• BRIEF: According to the profile of Dr. Yi Huang, which university awarded his Ph.D., and in what year?

Dr. Yi Huang

Research Institute of Aero-engine, Beihang University, China

E-mail: huangyi_buaa@buaa.edu.cn

Bio

Yi Huang is an Associate Professor (Excellence 100 Talents Program) and Ph.D. Supervisor at the Research Institute of Aero-engine, Beihang University. He received his Ph.D. from Nanyang Technological University (NTU), Singapore in 2016 and continued his postdoctoral research at NTU. His research focuses on advanced cooling technologies, including novel cooling configurations, microscale enhanced heat transfer, and thermal design of ceramic matrix composite (CMC) turbine blades. He has published over 40 SCI papers in top-tier journals such as Advanced Materials, Small, International Journal of Heat and Mass Transfer, and Applied Thermal Engineering, with over 900 citations. He has led projects funded by the National Natural Science Foundation of China, the National Key R&D Program, the Horizon Europe Program, and the Advanced Aero Power Innovation Workstation. Dr. Huang is a core member of the GF Science and Technology Innovation Team.

Title

AC Electric Field-Induced Interfacial Regulation of Microdroplets

Abstract

Droplet-based microfluidics, as a key component in lab-on-a-chip technology, primarily manipulates microdroplets through the fluid shear effect and additional control over individual droplet behaviors using external actuation. Recent advancements in interfacial regulation technology for microdroplets like electro-coalescence have enabled high programmability, exceptional monodispersity, and versatility. These features enable its use as a versatile tool for widespread applications including energy engineering, aeronautics and astronautics, biological and material science.

• AVAILABLE DATA:
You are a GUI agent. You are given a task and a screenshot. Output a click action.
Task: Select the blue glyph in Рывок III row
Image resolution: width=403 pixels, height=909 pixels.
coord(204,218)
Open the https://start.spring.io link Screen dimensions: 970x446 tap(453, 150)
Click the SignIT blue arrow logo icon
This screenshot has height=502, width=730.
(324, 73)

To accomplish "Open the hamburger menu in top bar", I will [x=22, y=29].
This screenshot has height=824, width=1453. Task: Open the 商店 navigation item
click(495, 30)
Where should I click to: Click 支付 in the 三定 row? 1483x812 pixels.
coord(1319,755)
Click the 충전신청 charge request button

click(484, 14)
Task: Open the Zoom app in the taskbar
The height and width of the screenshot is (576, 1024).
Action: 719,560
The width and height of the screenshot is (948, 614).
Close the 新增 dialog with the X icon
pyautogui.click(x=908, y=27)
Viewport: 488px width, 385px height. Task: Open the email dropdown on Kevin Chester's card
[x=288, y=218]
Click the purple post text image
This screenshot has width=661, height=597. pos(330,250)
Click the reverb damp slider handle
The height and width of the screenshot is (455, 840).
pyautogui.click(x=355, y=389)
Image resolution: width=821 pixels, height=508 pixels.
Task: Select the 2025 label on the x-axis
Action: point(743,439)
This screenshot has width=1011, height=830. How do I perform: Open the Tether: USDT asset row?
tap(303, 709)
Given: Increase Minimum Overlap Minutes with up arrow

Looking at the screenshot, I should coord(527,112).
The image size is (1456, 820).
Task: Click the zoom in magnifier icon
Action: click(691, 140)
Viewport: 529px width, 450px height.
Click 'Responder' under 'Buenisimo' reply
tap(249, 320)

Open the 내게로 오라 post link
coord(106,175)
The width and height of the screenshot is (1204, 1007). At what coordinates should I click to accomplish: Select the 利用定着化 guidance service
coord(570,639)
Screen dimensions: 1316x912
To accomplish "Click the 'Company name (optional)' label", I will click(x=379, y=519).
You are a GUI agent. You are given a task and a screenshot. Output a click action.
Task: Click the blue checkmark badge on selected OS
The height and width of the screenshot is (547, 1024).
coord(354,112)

• COMPLETED TASK: Nanyang Technological University (NTU), Singapore, in 2016.